Increasing Dental Varnish Rates in a Large Pediatric Care Network: A Quality Improvement Effort.
Publication information:
Abstract
OBJECTIVE: The objective of this study was to increase dental varnish application rates across a large pediatric primary care network for all children, regardless of insurance type or race and ethnicity, using a quality improvement (QI) intervention.
METHODS: From July 2023 to October 2024, we implemented a multifaceted, iterative QI intervention that included electronic health record (EHR) prompts, practice-level education, maintenance of certification credit with monthly audit-and-feedback, and financial incentives. The primary outcome was the proportion of eligible preventive care visits (children aged 6 months to 5.99 years) at which dental varnish was applied. Balancing measures included application rates by insurance type and race and ethnicity. We evaluated implementation using Reach, Effectiveness, Adoption, Implementation, and Maintenance (RE-AIM) framework measures as follows: "Reach" (number of visits with varnish applied), "Effectiveness" (proportion of children receiving ≥1 varnish annually), "Adoption" (proportion of practices administering varnish), "Implementation" (visit-level application rate), and "Maintenance" (annual reimbursement, comparing July 2022 to June 2023 with July 2023 to June 2024).
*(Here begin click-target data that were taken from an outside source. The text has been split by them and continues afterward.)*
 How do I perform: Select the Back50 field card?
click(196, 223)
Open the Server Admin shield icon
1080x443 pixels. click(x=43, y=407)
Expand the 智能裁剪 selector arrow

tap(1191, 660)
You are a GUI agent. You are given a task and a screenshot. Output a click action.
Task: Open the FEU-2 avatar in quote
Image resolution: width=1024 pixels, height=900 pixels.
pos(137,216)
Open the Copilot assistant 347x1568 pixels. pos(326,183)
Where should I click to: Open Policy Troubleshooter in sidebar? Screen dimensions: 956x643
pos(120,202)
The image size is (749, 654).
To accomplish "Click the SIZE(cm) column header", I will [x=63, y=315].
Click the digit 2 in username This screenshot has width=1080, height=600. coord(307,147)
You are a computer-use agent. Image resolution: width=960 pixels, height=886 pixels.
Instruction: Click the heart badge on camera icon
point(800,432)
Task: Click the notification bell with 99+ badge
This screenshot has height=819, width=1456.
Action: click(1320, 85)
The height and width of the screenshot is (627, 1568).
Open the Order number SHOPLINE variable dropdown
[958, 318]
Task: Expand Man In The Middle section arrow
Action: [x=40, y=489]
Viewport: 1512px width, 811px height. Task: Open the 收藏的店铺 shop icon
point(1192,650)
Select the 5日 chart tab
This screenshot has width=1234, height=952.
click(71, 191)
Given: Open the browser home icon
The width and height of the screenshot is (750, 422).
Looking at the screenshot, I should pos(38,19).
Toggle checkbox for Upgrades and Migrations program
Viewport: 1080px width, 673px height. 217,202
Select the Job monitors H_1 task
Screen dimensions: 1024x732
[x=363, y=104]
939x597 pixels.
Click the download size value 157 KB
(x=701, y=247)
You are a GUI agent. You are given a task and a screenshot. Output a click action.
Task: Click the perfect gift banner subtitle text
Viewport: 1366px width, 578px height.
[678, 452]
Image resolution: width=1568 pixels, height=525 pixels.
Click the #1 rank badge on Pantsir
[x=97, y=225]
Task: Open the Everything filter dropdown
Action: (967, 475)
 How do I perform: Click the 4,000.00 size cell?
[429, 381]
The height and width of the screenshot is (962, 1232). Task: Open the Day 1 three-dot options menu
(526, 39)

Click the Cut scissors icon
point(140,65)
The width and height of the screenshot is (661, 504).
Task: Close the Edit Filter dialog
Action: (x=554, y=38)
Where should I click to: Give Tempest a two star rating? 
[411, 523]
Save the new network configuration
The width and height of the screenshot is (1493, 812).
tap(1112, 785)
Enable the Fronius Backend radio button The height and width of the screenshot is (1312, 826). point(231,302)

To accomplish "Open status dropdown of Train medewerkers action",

RESULTS: During the intervention, 92 056 eligible preventive care visits occurred. Varnish application increased from 3.7% preintervention to 30.5%, exceeding our 20% target. RE-AIM findings included the following: Reach, application at more than 4000 visits per month (up from ∼400); Effectiveness, more than 50% of children received varnish annually (vs 25% at baseline); Adoption, increased from 6 to all 33 practices; Implementation, 30.5% application rate; and Maintenance, reimbursement increased from $155 000 to $416 000. Improvements were consistent across child insurance and race and ethnicity.
CONCLUSIONS: A system-wide, EHR-enabled QI intervention significantly improved dental varnish application for all children, regardless of insurance type or race and ethnicity. This approach may serve as a scalable model for integrating dental varnish into pediatric primary care.